[Opening INPUT FOR THIS TASK section]

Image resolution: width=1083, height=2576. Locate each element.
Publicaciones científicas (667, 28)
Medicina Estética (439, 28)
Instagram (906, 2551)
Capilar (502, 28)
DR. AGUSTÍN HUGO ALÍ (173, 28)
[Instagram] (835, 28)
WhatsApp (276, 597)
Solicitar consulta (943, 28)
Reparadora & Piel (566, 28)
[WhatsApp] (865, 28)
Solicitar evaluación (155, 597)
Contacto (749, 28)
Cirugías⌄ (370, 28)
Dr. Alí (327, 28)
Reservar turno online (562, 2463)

[Closing INPUT FOR THIS TASK section]
[Opening INPUT FOR THIS TASK section]

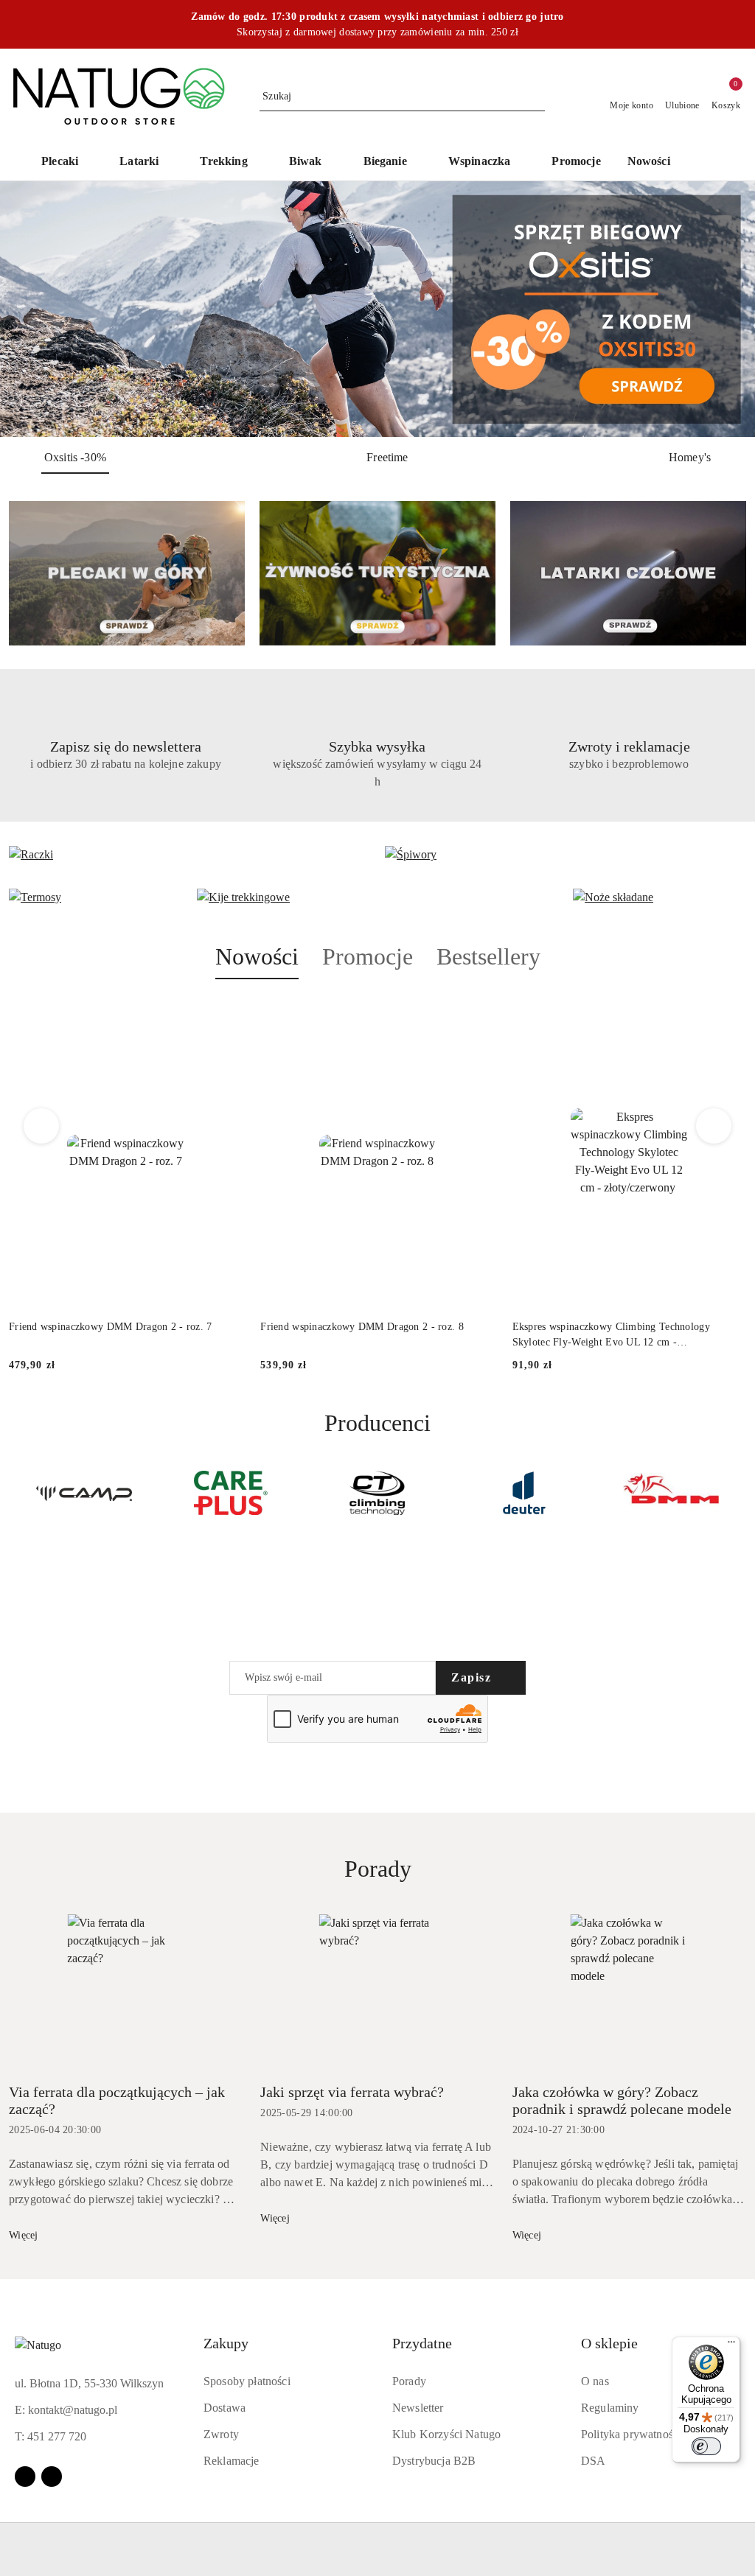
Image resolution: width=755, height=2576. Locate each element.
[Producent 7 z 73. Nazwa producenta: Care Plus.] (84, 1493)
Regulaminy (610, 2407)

[Closing INPUT FOR THIS TASK section]

- EXERCISE: Everything above from the line containing "DR. AGUSTÍN HUGO ALÍ (173, 28)" through the line containing "Reservar turno online (562, 2463)" must be copied exactly. Nothing outside that range belongs in the answer.

- RESPONSE TO THE TASK:
DR. AGUSTÍN HUGO ALÍ (173, 28)
[Instagram] (835, 28)
WhatsApp (276, 597)
Solicitar consulta (943, 28)
Reparadora & Piel (566, 28)
[WhatsApp] (865, 28)
Solicitar evaluación (155, 597)
Contacto (749, 28)
Cirugías⌄ (370, 28)
Dr. Alí (327, 28)
Reservar turno online (562, 2463)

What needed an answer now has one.